Metin Parçası
▬▬▬▬▬▬
TÜRKİYE’NİN NIETZSCHE’Sİ: ORUÇ ARUOBA

Yazar: Zeynep AKINCI

Ömür, uzadıkça kısalan şeydir der büyüklerimiz. Bu süreç boyunca yaptıklarımızla, yapmadıklarımızla, yapamadıklarımızla boğuşur dururuz. Bu ömür denen mefhumun içini yazdıklarıyla, fikirleriyle, bazen karmaşık, bazen yutkunmayı zorlaştıran satırlarıyla ve söylemleriyle dolduran, böylelikle pek çoğumuzun akıllarına kazınan bir düşünürden bahsetmek istiyorum: Oruç Aruoba. O zaman vakit kaybetmeden dolu dolu geçen 72 senede ufak bir yolculuğa çıkalım.

HAYATI VE KARİYERİ

Geçtiğimiz sene mayıs ayında kaybettiğimiz, yazar, şair, psikolog, çevirmen, akademisyen ve felsefeci kimlikleriyle tanınan, Türkiye’nin yetiştirdiği çok kıymetli bir insandı Aruoba. 1948’in temmuzunda dünyaya geldi. Psikoloji bölümünde lisans ve yüksek lisansını tamamladığı Hacettepe Üniversitesi’nde, öğretim üyesi olarak kariyerine devam etti. Esasında üniversite döneminde yazmaktan ziyade iyi bir okur olduğunu anlatır. Fakat sonrasında ülkemizin en önemli felsefe hocalarından biri olan İoanna Kuçuradi ve Nietzsche aracılığıyla felsefeyle tanışmıştır. 1972 ile 1983 yılları arasında ise felsefe bölümünde yaptığı doktorasını tamamlamıştır. Yurtdışındaki bazı üniversitelerde de akademisyenlik yapmıştır. Bu akademik çalışmalarını ise epistemoloji, etik, Hume, Kant, Kierkegaard, Nietzsche, Marx, Heidegger ve Wittgenstein üzerinde oluşturmuştur.
▬▬▬▬▬▬
Alıştırma Açıklaması
Lütfen Oruç Aruoba hakkındaki metinden "Geçtiğimiz sene mayıs" ile "Wittgenstein üzerinde oluşturmuştur." arasındaki kısmı, bu iki ifade de dahil olmak üzere, aynen çıkarın. Bundan sonraki öğelerin Oruç Aruoba hakkındaki metinle bir ilgisi yoktur.

[Öğe konum kayıtları]
▬▬▬▬▬▬
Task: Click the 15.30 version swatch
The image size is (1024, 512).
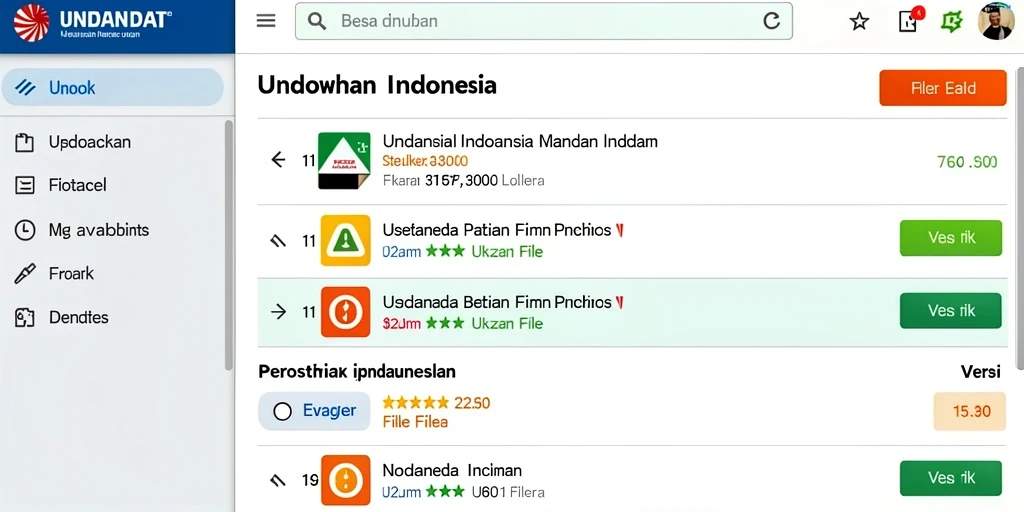Action: coord(970,411)
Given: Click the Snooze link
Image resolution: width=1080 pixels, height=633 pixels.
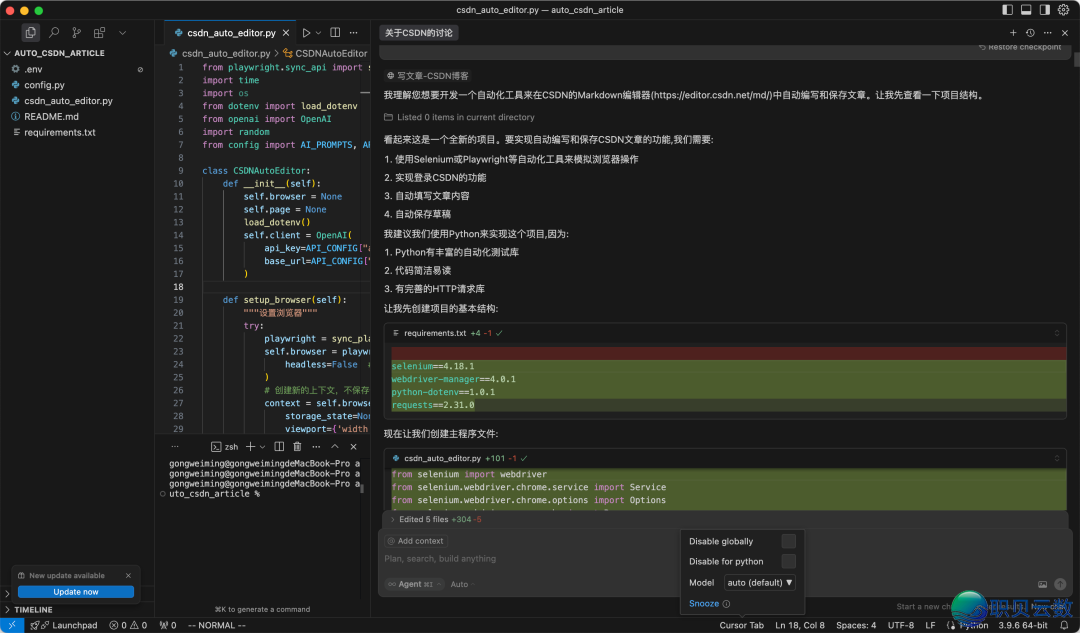Looking at the screenshot, I should click(x=703, y=604).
▬▬▬▬▬▬
Görevin Yanıtı
Geçtiğimiz sene mayıs ayında kaybettiğimiz, yazar, şair, psikolog, çevirmen, akademisyen ve felsefeci kimlikleriyle tanınan, Türkiye’nin yetiştirdiği çok kıymetli bir insandı Aruoba. 1948’in temmuzunda dünyaya geldi. Psikoloji bölümünde lisans ve yüksek lisansını tamamladığı Hacettepe Üniversitesi’nde, öğretim üyesi olarak kariyerine devam etti. Esasında üniversite döneminde yazmaktan ziyade iyi bir okur olduğunu anlatır. Fakat sonrasında ülkemizin en önemli felsefe hocalarından biri olan İoanna Kuçuradi ve Nietzsche aracılığıyla felsefeyle tanışmıştır. 1972 ile 1983 yılları arasında ise felsefe bölümünde yaptığı doktorasını tamamlamıştır. Yurtdışındaki bazı üniversitelerde de akademisyenlik yapmıştır. Bu akademik çalışmalarını ise epistemoloji, etik, Hume, Kant, Kierkegaard, Nietzsche, Marx, Heidegger ve Wittgenstein üzerinde oluşturmuştur.